Тут снаружи распахнулась раздвижная дверь. Вошел внутрь и застыл по стойке смирно солдат.
– Обер-фельдфебель Якобс докладывает о прибытии по вашему приказанию.
– Спасибо, мой друг, рад снова вас видеть.
Мы пожали друг другу руки. Только если ты участвовал в жестоком бою, при этом полностью полагаясь на обер-фельдфебеля Якобса и его взвод тяжелых минометов, ты сможешь понять ту короткую волну сердечных чувств, что мы почувствовали при нашей встрече. В меня вселило дополнительную уверенность то, что эти испытанные в боях воины будут участвовать в предстоящей атаке. Гроссман и Якобс. Они напоминали братьев: ведь Якобс тоже был родом с севера Германии.
Теперь я ждал появления моего друга Ули Вайнгартнера, который после ранения лейтенанта Янке принял командование 5-й ротой. Вайнгартнер прибыл к нам из 14-й противотанковой роты.
Еще будучи молодым добровольцем, он застал окончание Первой мировой войны. Это был самый старший из наших товарищей. У него находилось время для всего; он был абсолютно надежным человеком и пользовался повсеместной симпатией. Я тоже успел привязаться к этому человеку, и разница в возрасте, что существовала между нами, ничего не значила. Ули появился всего через несколько минут.

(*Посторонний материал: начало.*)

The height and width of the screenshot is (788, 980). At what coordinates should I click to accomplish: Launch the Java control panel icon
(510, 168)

– Доброе утро, господа. – Его лицо озарилось улыбкой, когда он здоровался со мной. – Боже мой, Берт, это замечательно снова встретиться с вами! Я уже слышал о вашем прибытии и был рад, что еще один старик вернулся в батальон.
Мы крепко пожали друг другу руки. Присутствие наших павших товарищей и тех, кто еще был жив, когда меня ранили в апреле, но теперь уже не был с нами, незримо ощущалось в помещении. В этом рукопожатии было что-то печальное, что-то, что давило на нас тяжким грузом.

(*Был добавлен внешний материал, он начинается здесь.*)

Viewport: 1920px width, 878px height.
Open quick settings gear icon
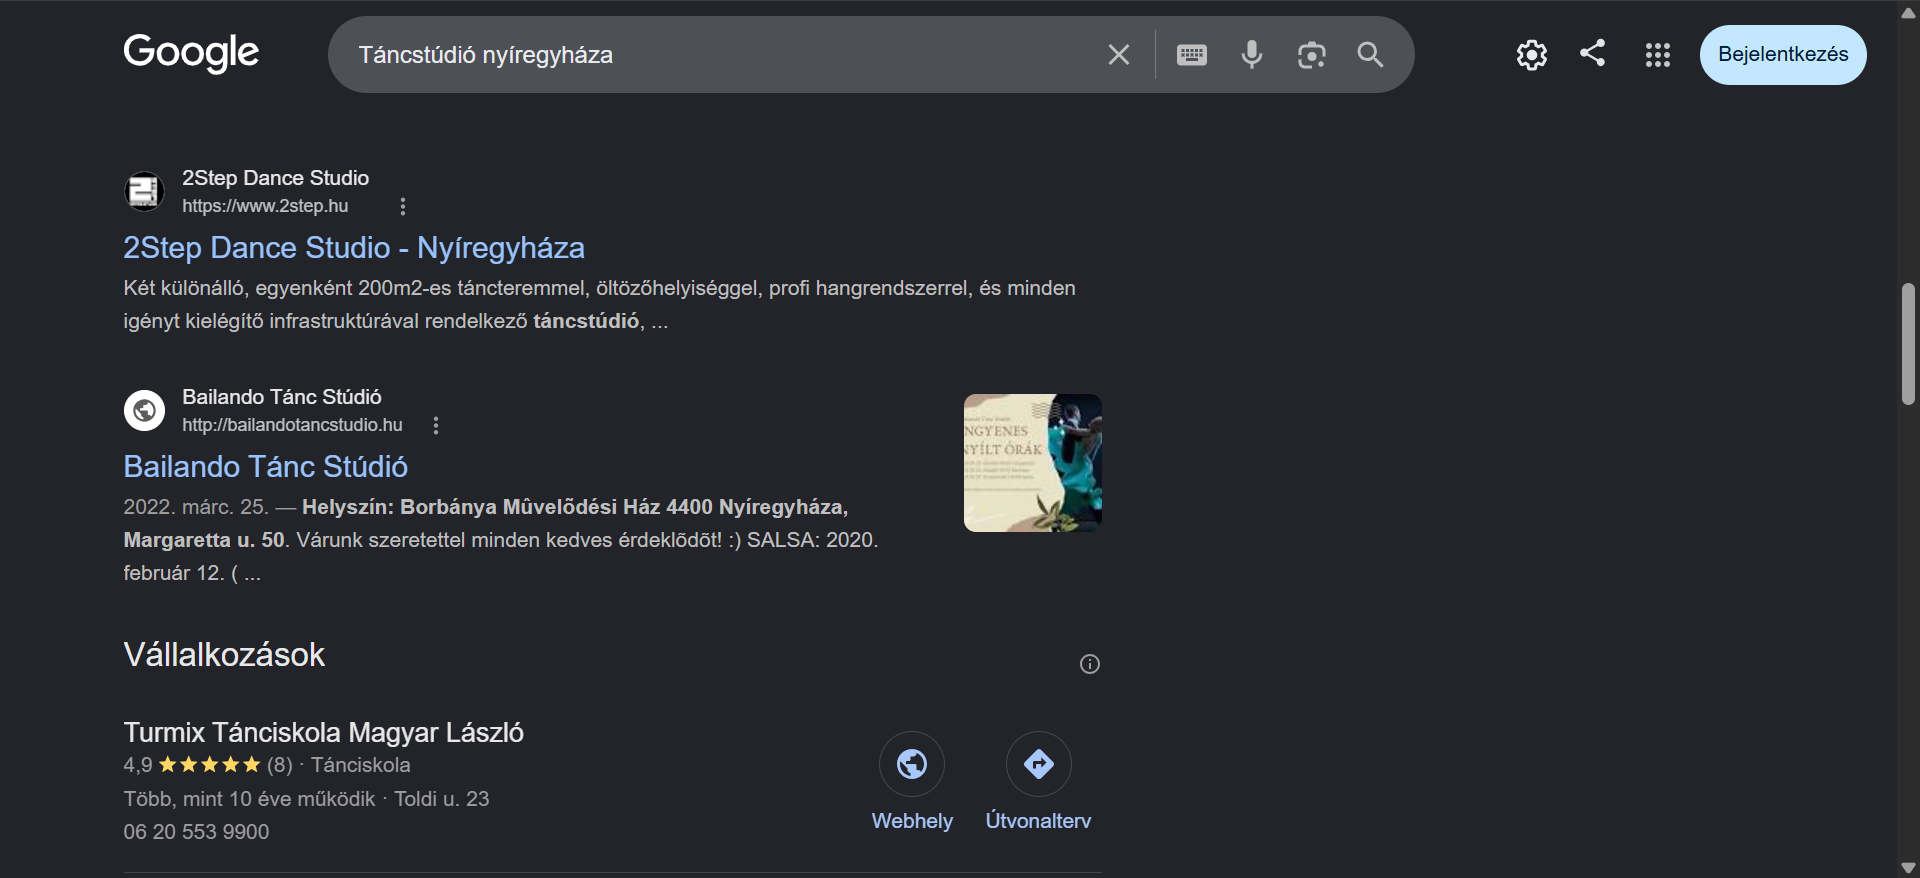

– Итак, дорогой Ули, позже вы расскажете мне о том, что произошло с вами за прошедшие месяцы. До прибытия лейтенанта Фухса доложите мне, пожалуйста, о том, как сейчас здесь выглядит фронт.
– Да, мой друг, последние дни выдались чертовски тяжелыми и стоили нам очень дорого. Русских застал врасплох удар наших танковых и моторизованных войск, которые создали так называемую блокирующую позицию севернее города, чтобы отразить удары с севера, ожидая частей, которые придут следом, чтобы вступить в город и овладеть им. Так же было и тогда, когда мы пробивались в южную часть Сталинграда из калмыцких степей. Лейтенант Янке успел увидеть город, прежде чем был ранен, и я принял роту. Самый тяжелый бой был у элеватора. Остальные кирпичные и бетонные здания также обороняли вооруженные до зубов иваны. Это для нас абсолютно новый вид боя. Приходится ждать огня из любой дыры или пролома в стене. Эти парни появляются даже из-под земли. Они знают местную систему канализации. Внезапно они появляются из лазов, стреляют в вас сзади, убивают или ранят пару солдат, а потом исчезают, подобно призракам. Ничего невозможно заметить. Все бывает совершенно неожиданно. Мы теперь стали более осторожными и стреляем на любое движение. Нам пришлось заплатить слишком высокую цену кровью!
Я посмотрел на часы. На них было 04.45. Скоро нам должны были сообщить, на какое время назначена атака. В это время пришел и доложил о своем прибытии лейтенант Фухс, который командовал 6-й ротой или, что будет точнее, ее остатками, потому что в плане боевой ценности все мы были лишь славными взводными командирами. Мы представились друг другу, и я позволил лейтенанту доложить о текущих позициях роты, указав их на карте (трофейной карте города Сталинграда). Соответственно я пояснил свое местоположение на левом фланге батальона; соседом слева было правофланговое подразделение 71-й пехотной дивизии, а именно ее разведывательный батальон. Правее меня находились позиции 6-й роты, соседом справа которой было, в свою очередь, подразделение нашего 3-го батальона. Разграничительная линия проходила по реке Царице. 5-я рота находилась в резерве и располагалась за позициями 6-й роты. А 8-я рота с ее 4 тяжелыми минометами и 4 тяжелыми пулеметами была оставлена в тылу обеих рот первого эшелона.